SEMINAR

To expand the use of solar energy beyond traditional rooftop panels and solar fields, more advanced technologies involving novel materials and innovative fabrication techniques are necessary. One promising approach is the fabrication of high-quality semiconductor films and nanostructures using solution-based methods, which may lead to the discovery of materials with new properties and functionalities. In this presentation, I will provide an overview of our efforts to enhance the optical and electronic properties of semiconductor photoabsorbers made through solution methods. Specifically, I will discuss our strategy for developing next-generation CZTS-inspired thin film solar cells with efficiencies reaching up to 11%. Additionally, we have demonstrated that the directional growth of favorable [hk1] planes of Sb2S3 on ultrathin TiO2/CdS electron transport layers can achieve an efficiency of 9%. In the case of semi-transparent p-i-n perovskite solar cells, we have used Al-doped CuS as the hole-transporting layer, which improves charge transport and long-term device stability.

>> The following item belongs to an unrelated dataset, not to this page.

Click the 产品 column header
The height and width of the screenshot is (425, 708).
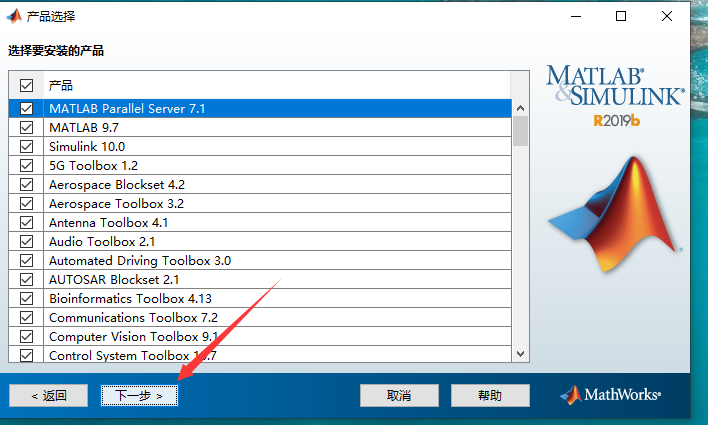coord(61,86)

I will also discuss our work in artificial photosynthesis using nanostructured metal oxides (e.g., Fe2O3, Fe2TiO5, FeVO4) and chalcogenides, with a focus on enhancing charge transport and separation efficiency through doping, surface passivation, and co-catalyst integration. Finally, I will highlight some of our recent approaches to accelerating the discovery of new catalysts for the Oxygen Evolution Reaction using high-throughput techniques.